In summary, while the essay demonstrates a solid understanding of grammatical range and accuracy, there is room for improvement in diversifying sentence structures and enhancing grammatical precision. By focusing on these areas, the overall quality of the writing can be significantly elevated.

Bài sửa mẫu

Some people argue that children should learn a language at an early age, while others believe that students should be taught these subjects later. While both viewpoints are valid, I lean towards the former.

There are convincing reasons why some opine that it is language that ought to be taught later. One of these is that it may put pressure on students. This is because the foreign language curriculum at primary school can be quite heavy, leading to a loss of pleasure when learning and a negative impact on the overall development of children. Moreover, learning a foreign language can be so costly that it poses challenges for families with low budgets, as they may struggle to afford the necessary resources.
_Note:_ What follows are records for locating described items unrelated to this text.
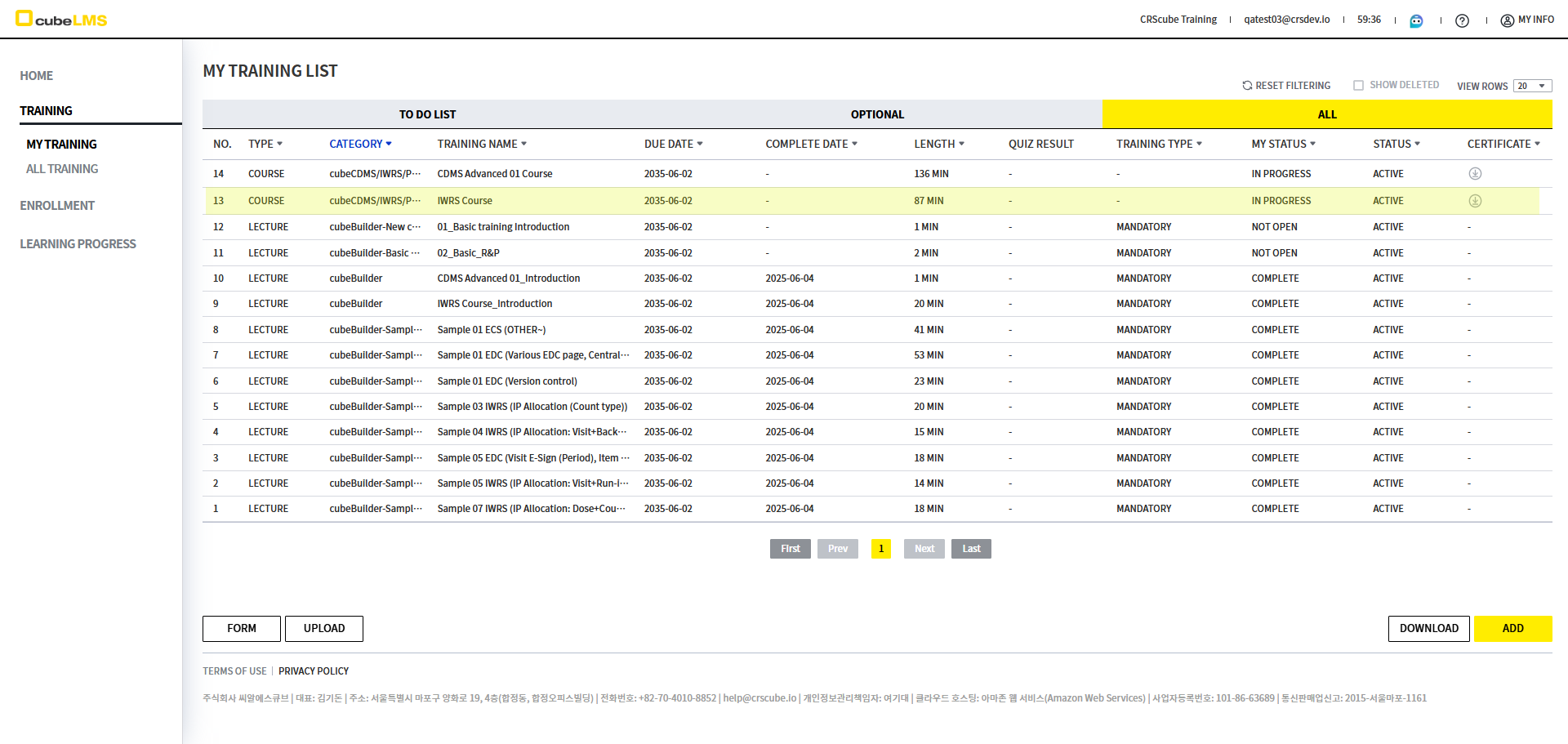Download certificate for IWRS Course row

(1475, 201)
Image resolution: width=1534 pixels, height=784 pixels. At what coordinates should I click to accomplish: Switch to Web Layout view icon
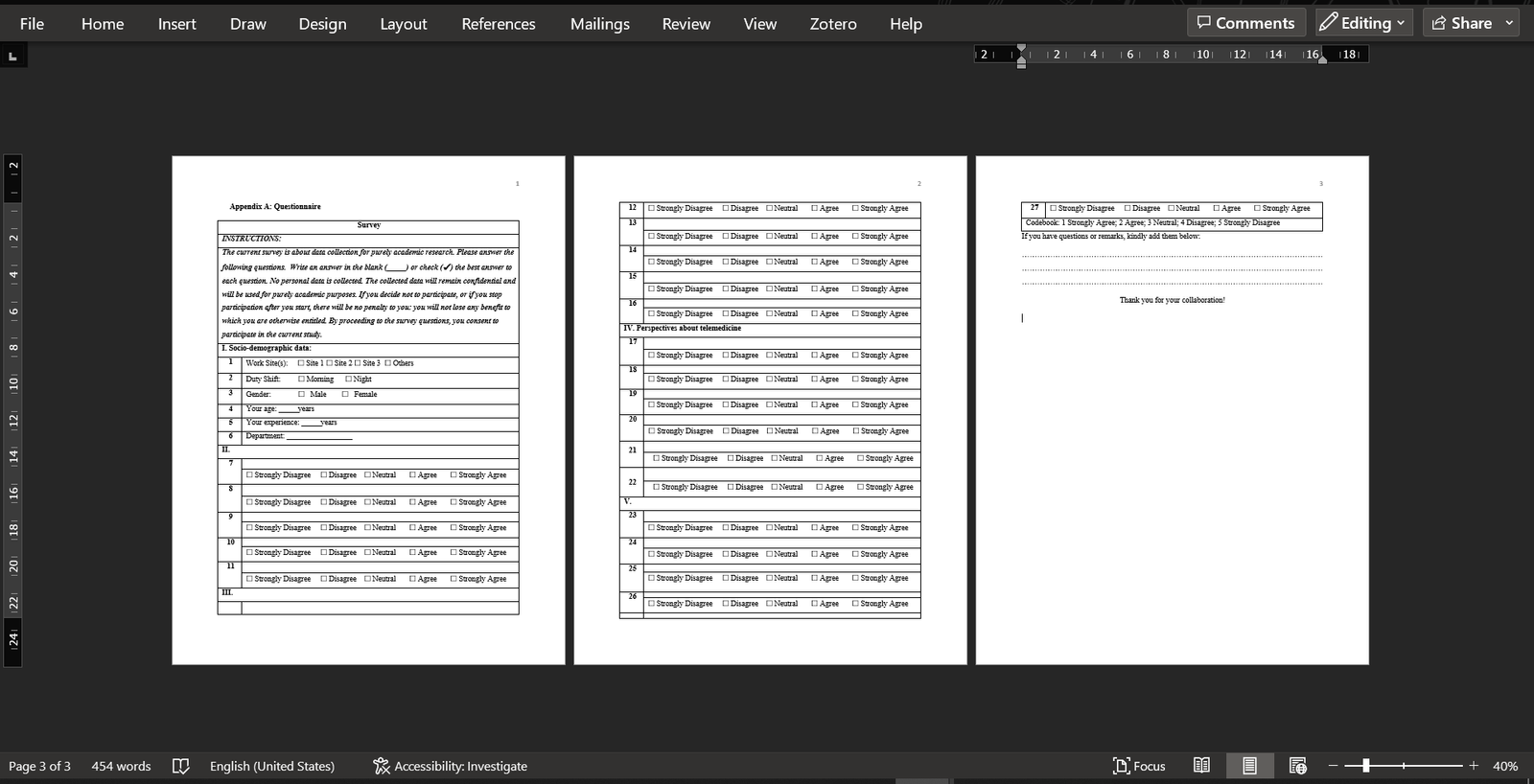[x=1297, y=766]
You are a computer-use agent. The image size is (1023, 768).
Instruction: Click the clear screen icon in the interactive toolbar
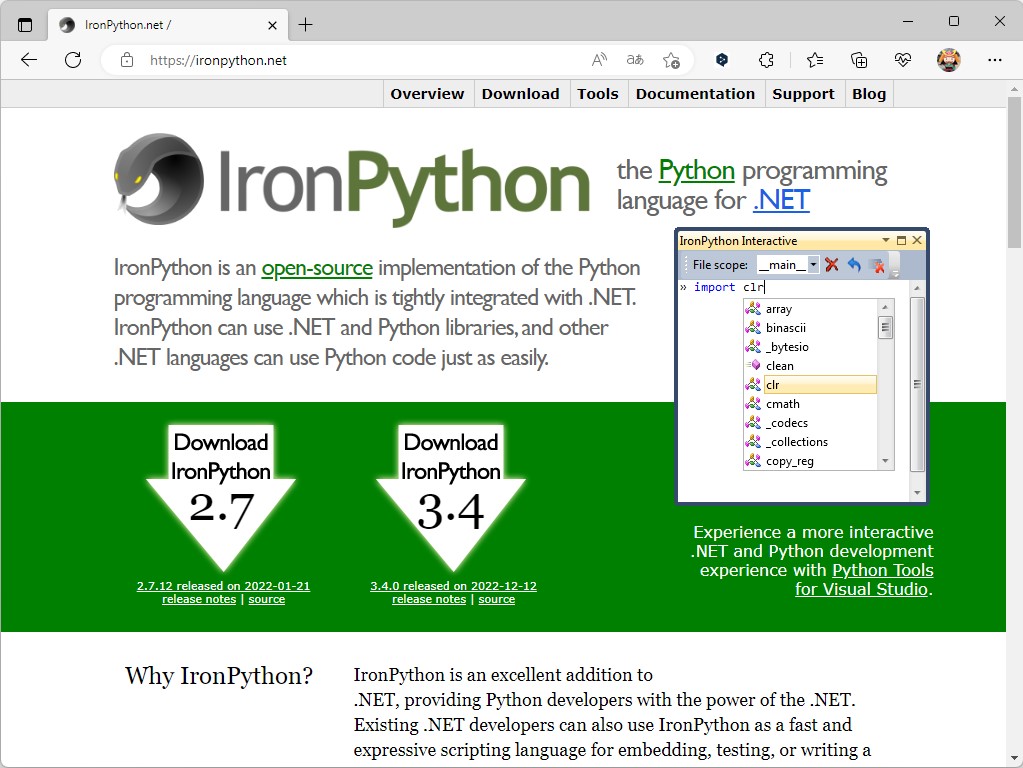878,265
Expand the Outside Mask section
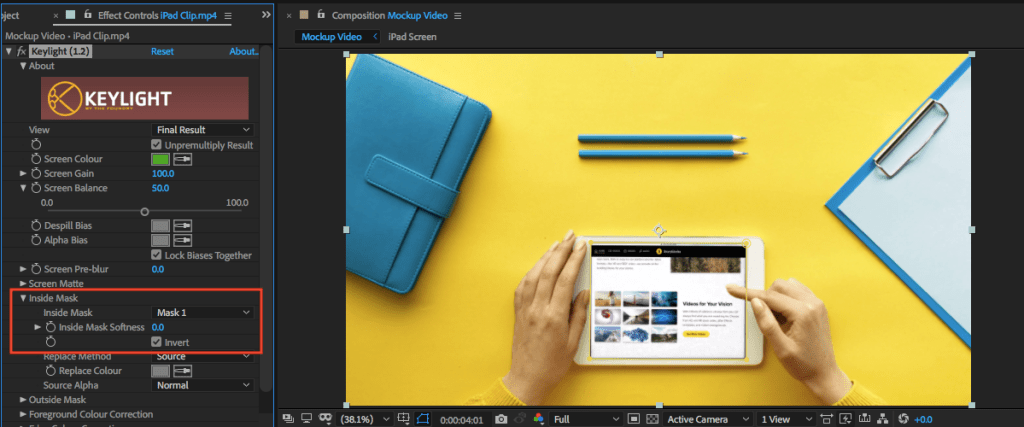 coord(24,400)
However, I would argue that it is essential for students to start learning a new language at a young age. Firstly, it helps to strengthen the foundation for future language learning. Primary school is the optimal stage for children to absorb language naturally. As a result, children possess a rich vocabulary and grammar, enabling them to learn effectively at high levels. Secondly, children can enhance their adaptability and integration. In the age of globalization, foreign language plays an important role in cultural connection and interaction. As a consequence, children easily adapt to a multicultural environment, confidently integrate with the world, and become global citizens. Thirdly, learning opportunities are expanding more and more. Foreign language makes children more confident when talking to foreigners. They can make friends, and those relationships can be beneficial for them as they may gain lots of valuable knowledge from their foreign friends.

In conclusion, although both views are rational to some extent, I still support the idea that an early language curriculum is critical for students.